This time of year, so much around us is geared towards focusing on our wants and wishes. And granting the wants and wishes of those we love. On this particular day, I woke with some thoughts in my mind of wants and wishes that are ungrantable. For now. It still surprises me, catches me off-guard, how my heart can break all over again. Especially this time of year, as I long to celebrate Christmas with those that are no longer here. This year has brought an additional person to that list. And although I know it was time, and I know that we will have forever together someday, the absence still hurts. And these two people that I miss so much were such anchors for my family. Sadly, they were an anchor that held a bunch of little boats together. When the anchor was cut, those little boats slowly drifted, so the absence lingers further for me.
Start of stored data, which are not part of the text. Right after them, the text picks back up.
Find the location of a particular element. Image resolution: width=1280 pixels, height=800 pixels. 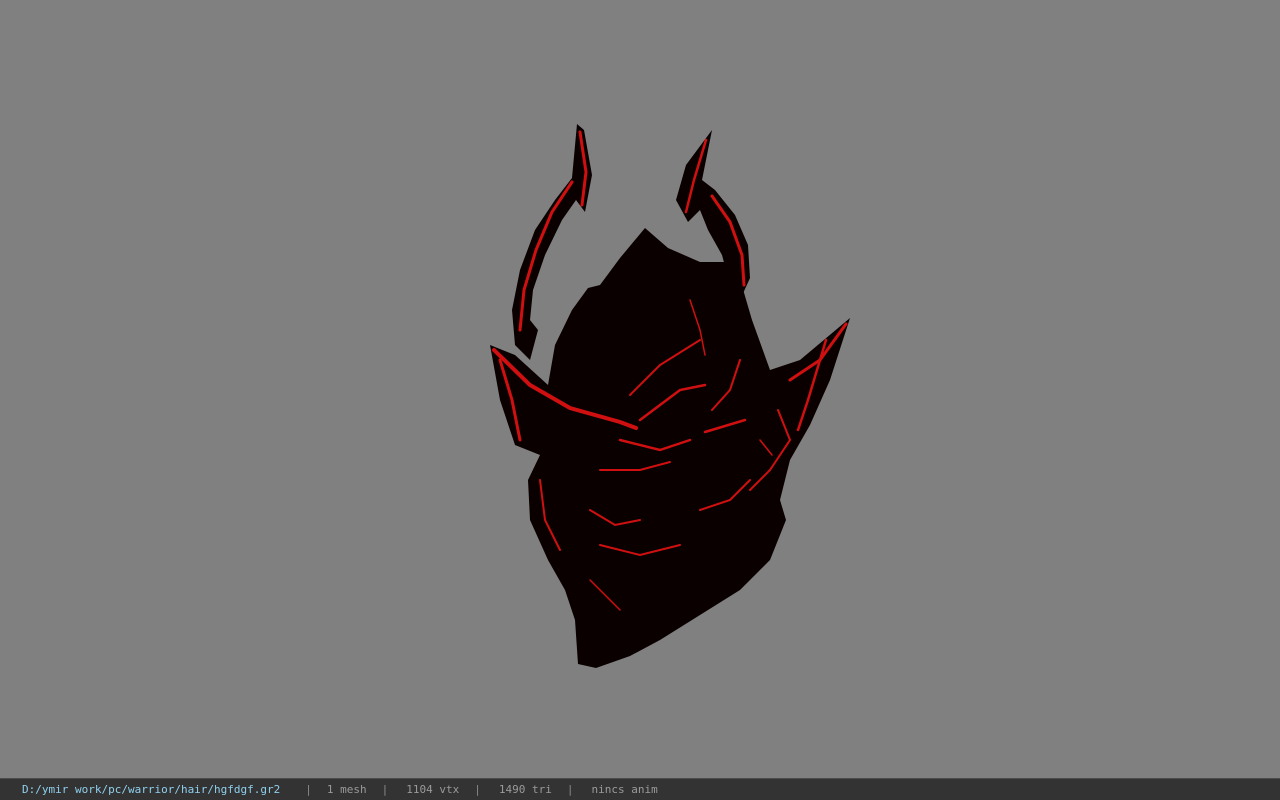

triangle-count: 1490 tri is located at coordinates (525, 790). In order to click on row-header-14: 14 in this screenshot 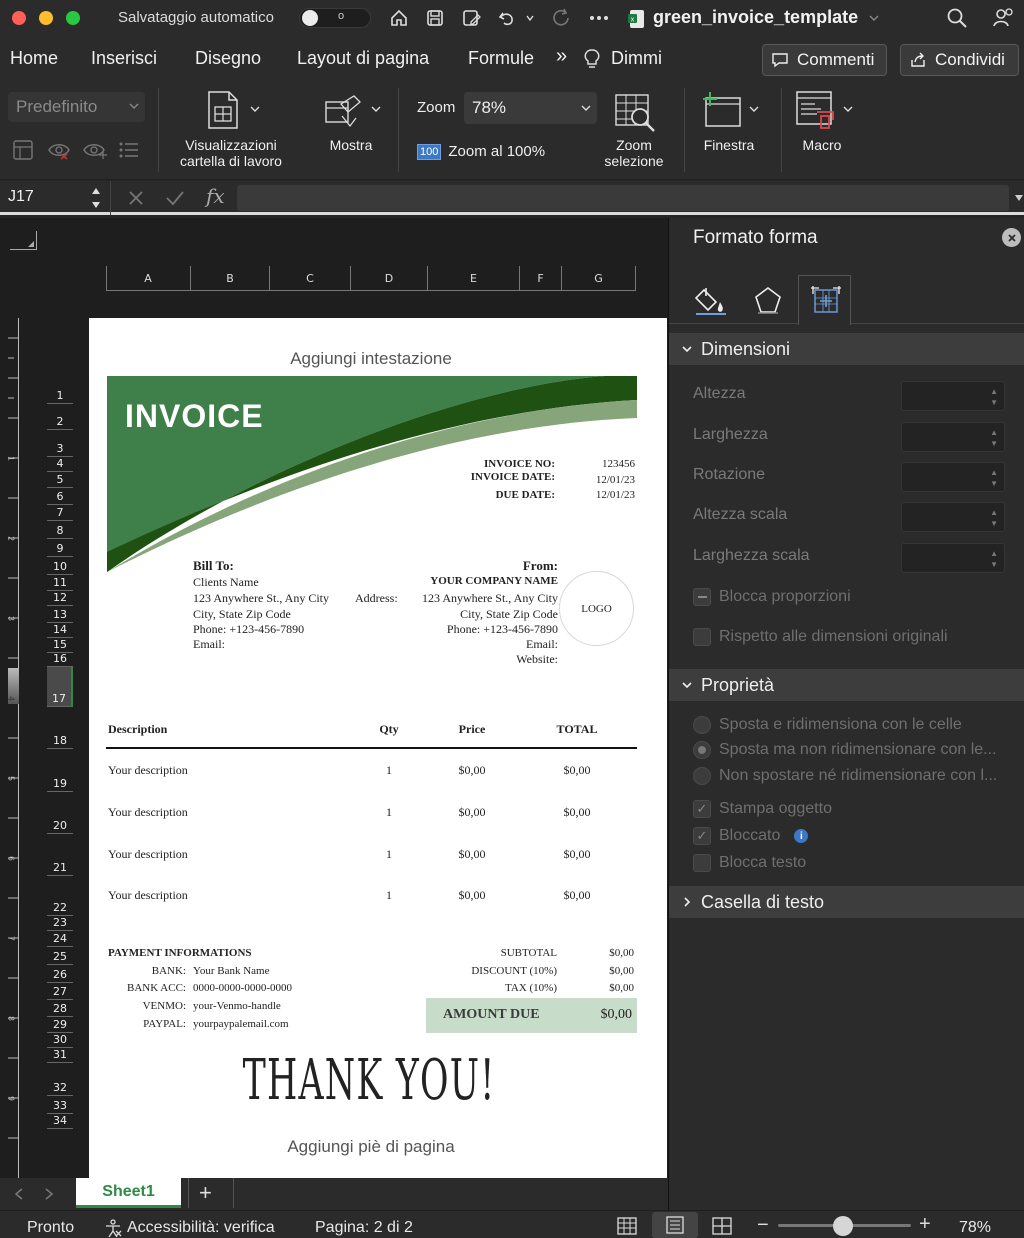, I will do `click(60, 630)`.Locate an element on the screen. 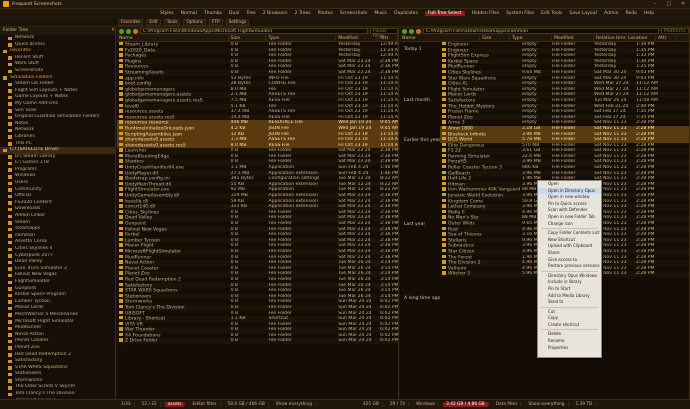 This screenshot has width=690, height=409. full-tree-select-button: Full Tree Select is located at coordinates (444, 14).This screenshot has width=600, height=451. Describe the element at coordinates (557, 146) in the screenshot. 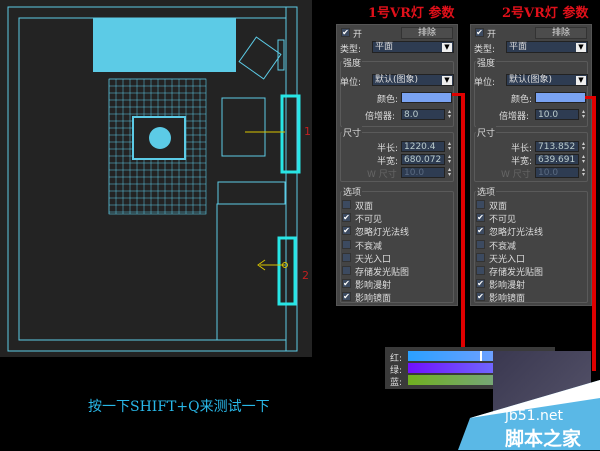

I see `half-length-spinner: 713.852` at that location.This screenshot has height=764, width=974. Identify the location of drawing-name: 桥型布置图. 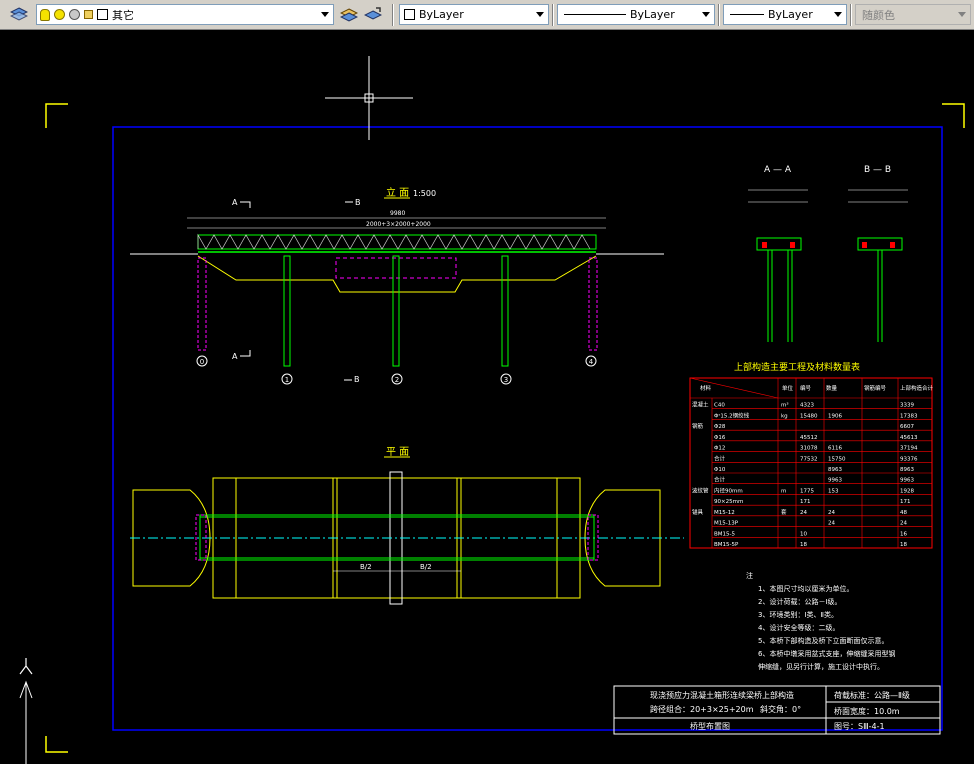
(710, 726).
So I cry a little bit. Pray. Gather myself back together. Amidst the loss I feel, the thankfulness rises. I have so very much to be thankful for. I love to be a wife and mother. This family we have created, and continue to create, puts back together so many pieces I have felt missing over the years. And on those days when I desperately long to be a daughter - and oh, how I do - I remember that I have a Father. A Father who knows my name, accepts me with all my faults and failures, and with whom I always have a place where I belong. And He's greatly creative at finding a way to grant my wants and wishes and remind me of all that matters.
With all that on my heart on this Monday before Christmas, what a beautiful time to start my list of 1000 gifts!
1. My Father, who knows my name.
2. My husband, who knows how to love so well.
3. My firstborn, who fills our home with beautiful music.
4. My firstborn daughter, who sweetly reminds me so much of my mom.
5. My last born, whose very life is a daily reminder to believe for miracles.
6. Hearing: such a gift to hear my kids' laughter, music, even silence.
7. Sight: I'm so thankful to be able to see the faces of those I love.
8. Taste: oh, you know I'm thankful for that!
11. My church family, and the freedom to worship.
12. Pictures. They are priceless.
13. Mailing labels. That will be printed. And cards that will be sent. Today.
14. A warm bed and deep sleep.
15. Christmas music.
16. A job I love.
17. The smell of laundry right out of the dryer.
18. Electric blankets.
19. A big, fat cat to lay on my lap.
20. Treasured keepsakes...
One of the last gifts I received from my mom.
This is the last gift my mom gave me. She knit a sweater like this for each of her kids. Being the youngest of four, I was last in line for a sweater. She had started it well before she began her final battle against that ugly brain tumor. All the pieces were knit, but sat in her knitting bag for a long time. As she lost her vision, she was unable to put the pieces together into this sweater. For Christmas, she took all the pieces to a knitting shop and explained the circumstances. Some sweet lady took all those pieces and assembled them for her, carefully turning those chunks of knit pieces into this sweater. When my mom returned to pick it up, the shop would not accept any money. I'm sure they got it, the gift that this would mean. When I opened it, I was speechless. My mom, not being able to see my face, questioned the silent response to opening it. Until she understood that I was crying. And that I got it. I'm so grateful to have this, because it represents so much.
Tomorrow I'll jump back into the 12 Days of Breakfast. But today I'm just going to let my mind sit on these things. I'm going to get my Christmas cards mailed. I'm going to take Beth shopping so she can buy her gifts. I'm going to watch my son play in the Messiah sing along. And I'm going to soak in that music with a grateful heart.